Department of Gastroenterology, Gachon University Gil Medical Center, Incheon 402-751, South Korea.
World J Gastroenterol. 2012 Apr 21;18(15):1840-4. doi: 10.3748/wjg.v18.i15.1840.
Hereditary hemorrhagic telangiectasia (HHT) is a rare autosomal-dominantly inherited disease that occurs in approximately one in 5000 to 8000 people. Clinical diagnosis of HHT is made when a person presents three of the following four criteria: family history, recurrent nosebleeds, mucocutaneous telangiectasis, and arteriovenous malformations (AVM) in the brain, lung, liver and gastrointestinal (GI) tract. Although epistaxis is the most common presenting symptom, AVMs affecting the lungs, brain and GI tract provoke a more serious outcome. Heterozygous mutations in endoglin, activin receptor-like kinase 1 (ACVRL1; ALK1), and SMAD4, the genes involved in the transforming growth factor-β family signaling cascade, cause HHT. We report here the case of a 63 year-old male patient who presented melena and GI bleeding episodes, proven to be caused by bleeding from multiple gastric angiodysplasia.

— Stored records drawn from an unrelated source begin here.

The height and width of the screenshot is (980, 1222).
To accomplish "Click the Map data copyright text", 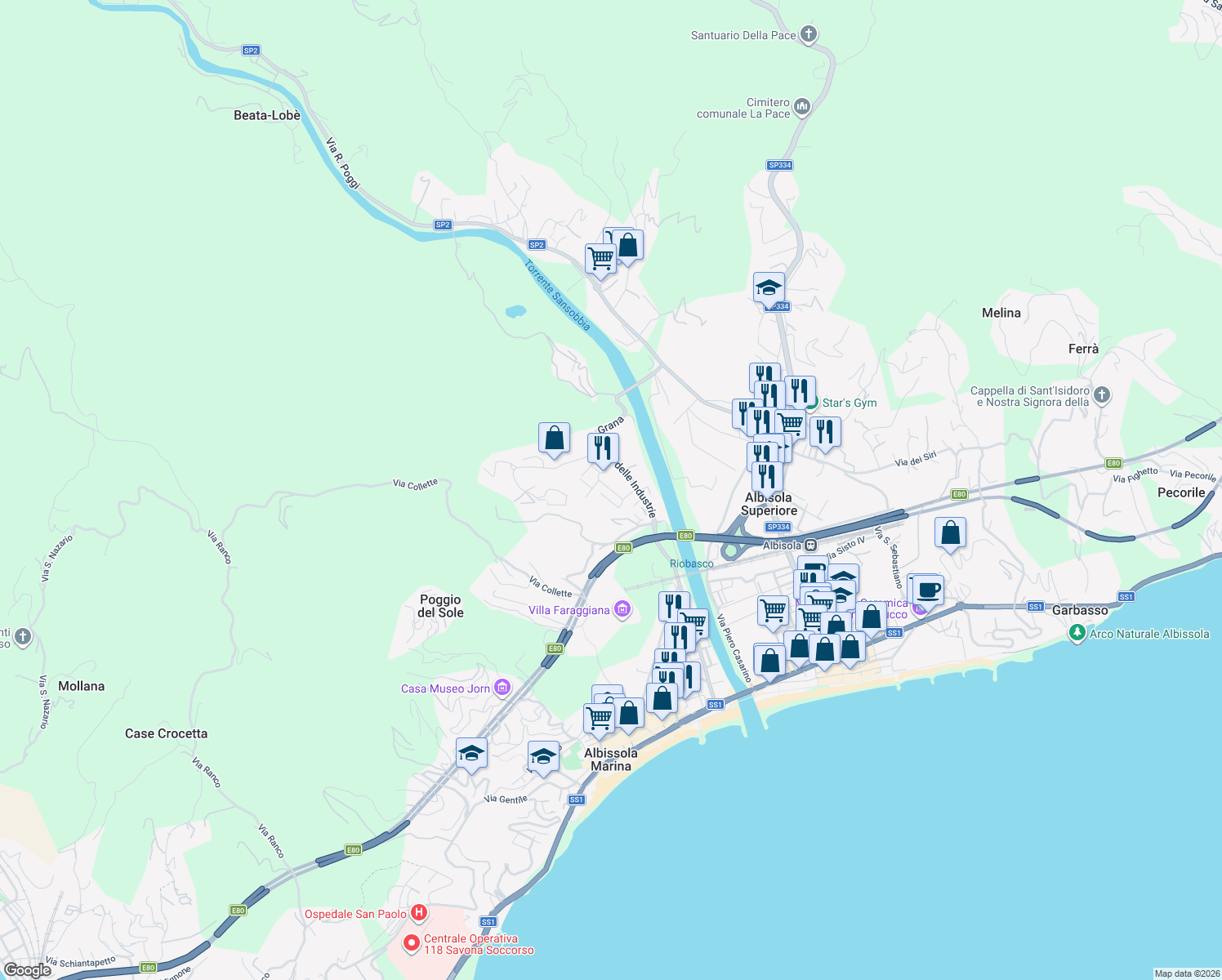I will [x=1180, y=972].
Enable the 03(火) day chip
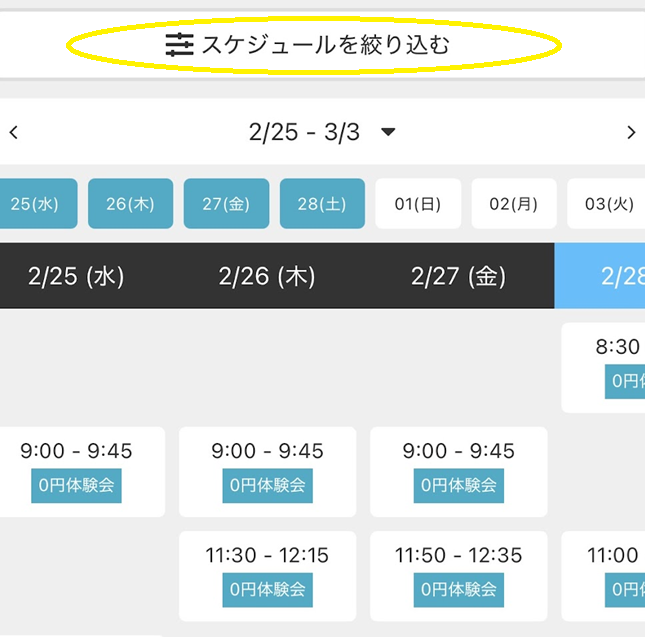 pyautogui.click(x=607, y=204)
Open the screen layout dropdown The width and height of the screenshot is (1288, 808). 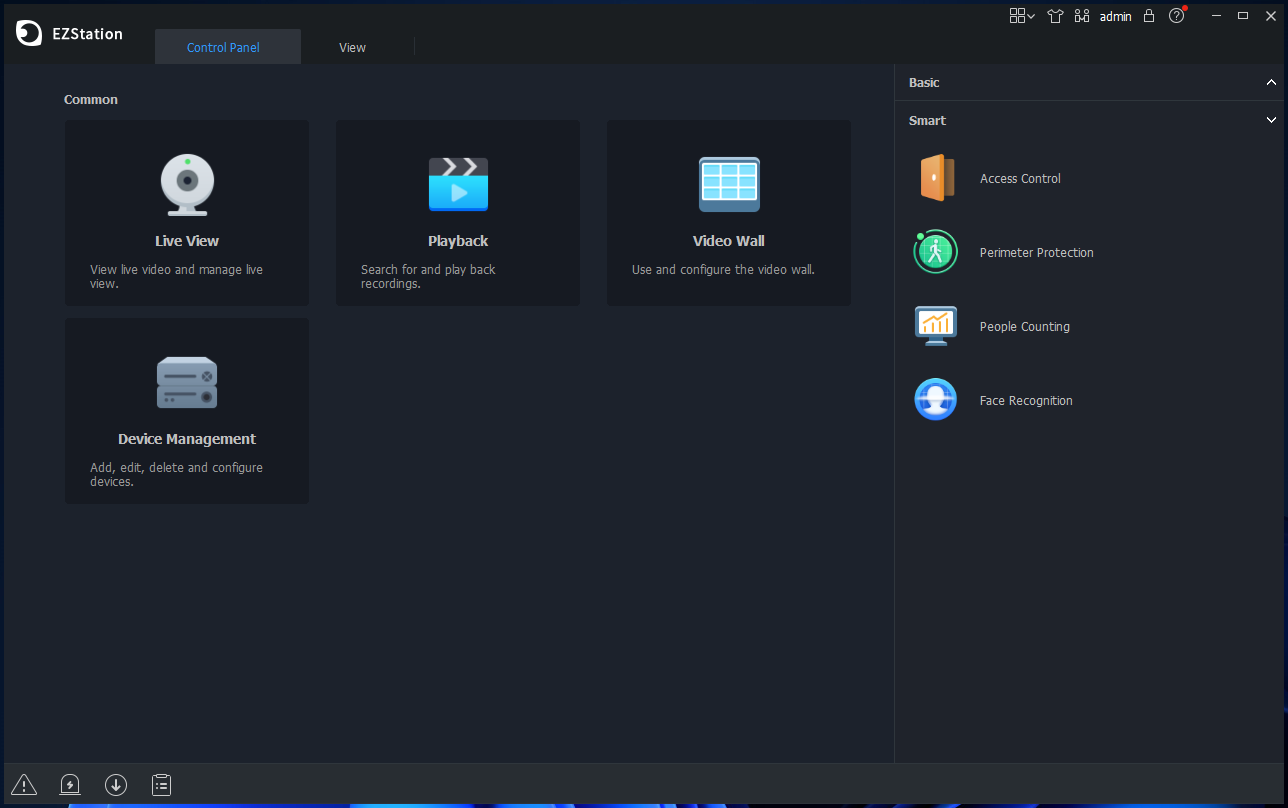coord(1021,16)
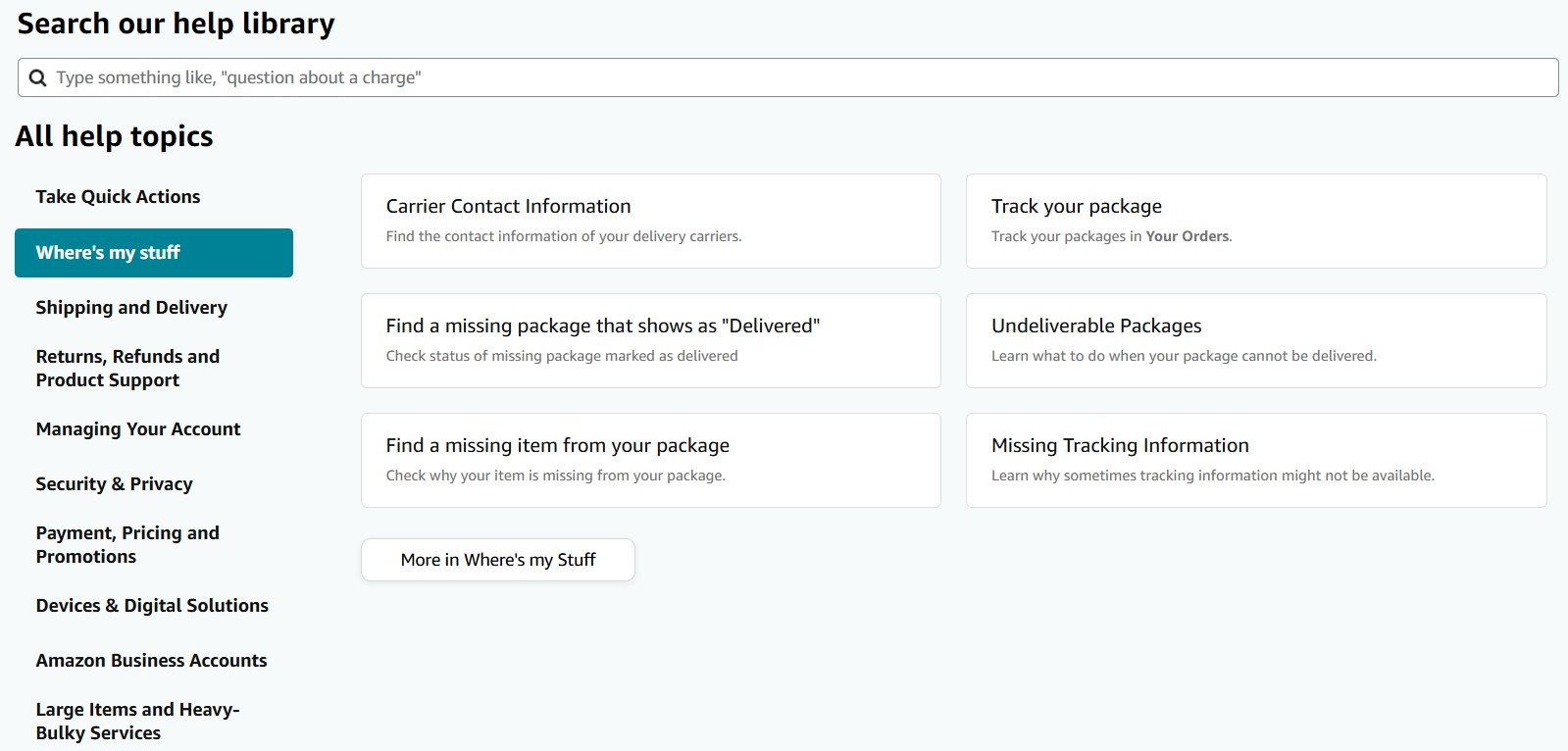Select Payment, Pricing and Promotions topic
Viewport: 1568px width, 751px height.
point(127,545)
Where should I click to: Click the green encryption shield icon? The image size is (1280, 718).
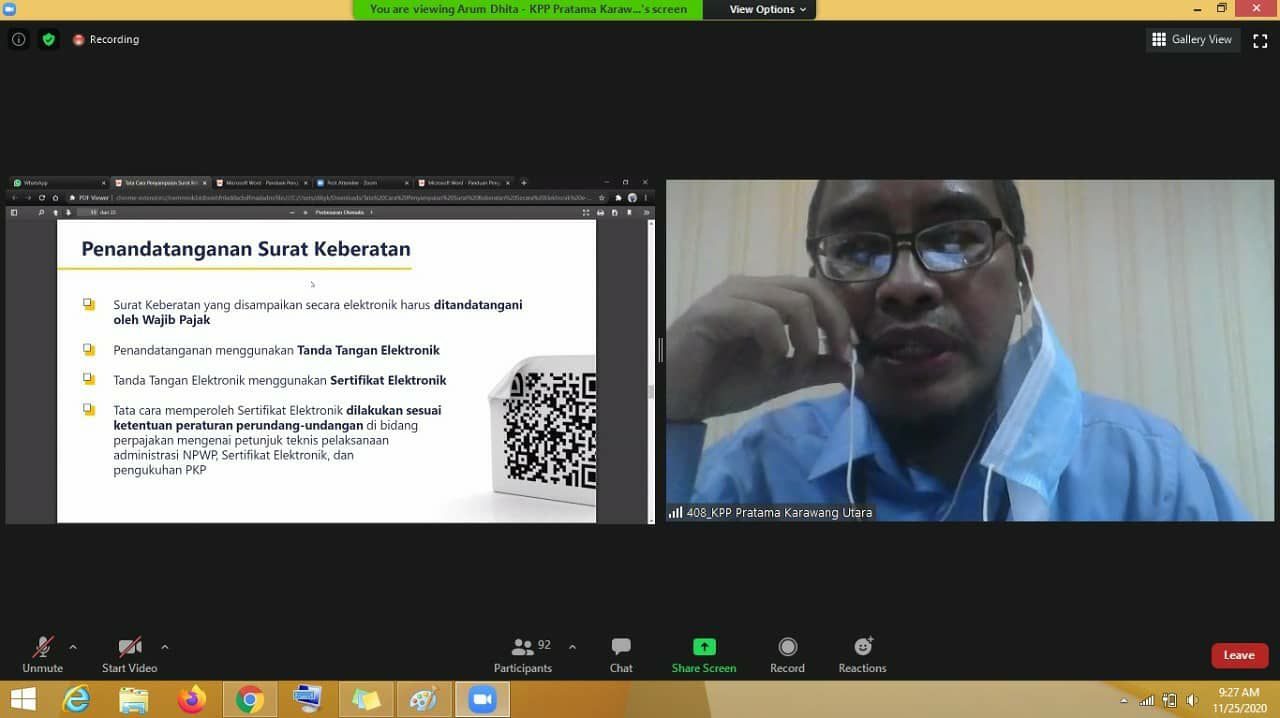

Esophagogastroduodenoscopy revealed multiple angiodysplasia throughout the stomach. Endoscopic argon plasma coagulation was performed to control bleeding from a gastric angiodysplasia. The patient has been admitted several times with episodes of hemoptysis and hematochezia. One year ago, the patient was hospitalized due to right-sided weakness, which was caused by left basal ganglia hemorrhage as the part of HHT presentation. In family history, the patient's mother and elder sister had died, due to intracranial hemorrhage, and his eldest son has been suffered from recurrent epistaxis for 20 years. A genetic study revealed a mutation in exon 3 of ALK1 (c.199C > T; p.Arg67Trp) in the proband and his eldest son presenting epistaxis.
遗传性出血性毛细血管扩张症(HHT)是一种罕见的常染色体显性遗传性疾病,发病率约为每 5000 至 8000 人中 1 例。当一个人出现以下四个标准中的三个时,即可临床诊断为 HHT:家族史、反复发作的鼻出血、黏膜皮肤毛细血管扩张症和脑、肺、肝和胃肠道(GI)的动静脉畸形(AVM)。尽管鼻出血是最常见的首发症状,但影响肺部、大脑和胃肠道的 AVM 会导致更严重的后果。编码转化生长因子-β家族信号级联的内 Engl、激活素受体样激酶 1(ACVRL1;ALK1)和 SMAD4 基因的杂合突变导致 HHT。我们在此报告 1 例 63 岁男性患者,其表现为黑便和 GI 出血发作,经证实是由多发胃血管扩张症引起的出血。食管胃十二指肠镜检查显示整个胃内有多发性血管扩张症。进行内镜氩等离子凝固术以控制胃血管扩张症的出血。该患者因咯血和血便反复发作多次入院。一年前,该患者因右侧无力住院,这是 HHT 表现的一部分,由左侧基底节出血引起。家族史中,患者的母亲和姐姐因颅内出血死亡,他的大儿子因反复发作鼻出血已有 20 年。基因研究显示先证者和有鼻出血的大儿子的 ALK1 外显子 3 中存在突变(c.199C > T;p.Arg67Trp)。